The Moog music synthesizer probably the most talked about development in the field of music since the appearance of the piano over 200 years ago - is being developed and constructed at Moog Music Inc., at the foot of Academy Street in Williamsville.
What is the Moog (it rhymes with 'vogue') Synthesizer? A basic definition, but one that's far from doing the Moog justice is that it's an electronic musical instrument that takes the individual components of sound and puts them together in almost any conceivable, and many inconceivable, sounds.
It is a medium of musical expression in itself. It is electronic music, but not just one type of music. Rather, it includes all types of music- from the traditional right through the whole range of folk, popular, western, rock and avant-garde.
THE WORD "SYNTHESIZER" does not mean synthetic. The sounds it makes are real. They are not meant to imitate other musical instruments. The sounds
produced by the Moog are synthesized- each sound is made from its component parts and assembled into its own unique qualities.
Perhaps Moog received its greatest boost in 1969 when "Switched on Bach" by Walter Carlos, performed on a Moog synthesizer, became the biggest selling classical LP album in the history of recorded music. The Moog played many of Bach's compositions- all on one instrument. It provided the music of a whole symphony orchestra.
Moogs have been bought by such performers as the Beatles, the Rolling Stones, Emerson, Lake and Palmer and the pop pianist Peter Nero- just to name a few.
The "orchestra in a box" was the brainstorm of Robert A. Moog, a musician-turned-physicist with a PhD. in engineering physics from Cornell University.

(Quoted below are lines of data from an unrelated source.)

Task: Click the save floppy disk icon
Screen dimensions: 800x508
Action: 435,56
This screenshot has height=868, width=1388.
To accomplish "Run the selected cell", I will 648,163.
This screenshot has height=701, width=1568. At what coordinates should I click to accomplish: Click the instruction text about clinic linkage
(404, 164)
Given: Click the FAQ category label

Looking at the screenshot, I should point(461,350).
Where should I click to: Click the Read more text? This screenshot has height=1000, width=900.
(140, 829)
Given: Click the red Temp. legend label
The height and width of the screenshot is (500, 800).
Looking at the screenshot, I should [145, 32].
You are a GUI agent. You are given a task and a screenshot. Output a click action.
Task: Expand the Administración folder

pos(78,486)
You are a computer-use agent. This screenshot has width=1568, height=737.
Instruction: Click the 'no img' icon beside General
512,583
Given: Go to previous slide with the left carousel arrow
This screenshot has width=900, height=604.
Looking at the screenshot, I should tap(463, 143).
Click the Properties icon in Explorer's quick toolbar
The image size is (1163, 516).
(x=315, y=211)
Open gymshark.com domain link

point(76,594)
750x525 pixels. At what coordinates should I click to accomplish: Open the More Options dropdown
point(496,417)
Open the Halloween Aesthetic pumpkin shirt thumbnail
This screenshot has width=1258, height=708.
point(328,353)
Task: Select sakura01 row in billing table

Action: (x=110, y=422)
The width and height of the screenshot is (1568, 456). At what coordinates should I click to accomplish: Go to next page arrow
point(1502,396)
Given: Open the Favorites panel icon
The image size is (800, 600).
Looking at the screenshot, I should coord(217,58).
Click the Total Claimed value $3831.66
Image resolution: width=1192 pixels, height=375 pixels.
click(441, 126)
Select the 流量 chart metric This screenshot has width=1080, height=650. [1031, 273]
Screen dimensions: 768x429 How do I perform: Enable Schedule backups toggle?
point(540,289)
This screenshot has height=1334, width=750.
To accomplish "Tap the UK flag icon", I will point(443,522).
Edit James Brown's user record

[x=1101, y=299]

He has been actively engaged in electronic music instrument design since 1954 and is now president of the company.
THOUGH "MOOG" HAS almost become synonymous with the musical synthesizer, Dr. Moog did not invent it. The original model was invented by Radio Corporation of America. One of the earliest is probably still in use in some studios, but that is where it must stay. A typical size would take up as much room as an old fashioned upright piano. Dr. Moog has made his synthesizer small enough to transport in a briefcase-style carrier. "Most of the Moogs are being used during live performances, and also in schools in music education," said Dr. Moog. "Even symphony orchestras have used the Moog in their performances.
But its abbreviated size does not impede the sounds that the Moog
can make, because Dr. Moog's synthesizer can produce a cosmos of sounds ranging from the lowest to the highest pitch, from sound that imitate other musical instruments, to bird sounds an other sounds of nature, and to whole score of sounds that seem out of this world, symbolic of the space age.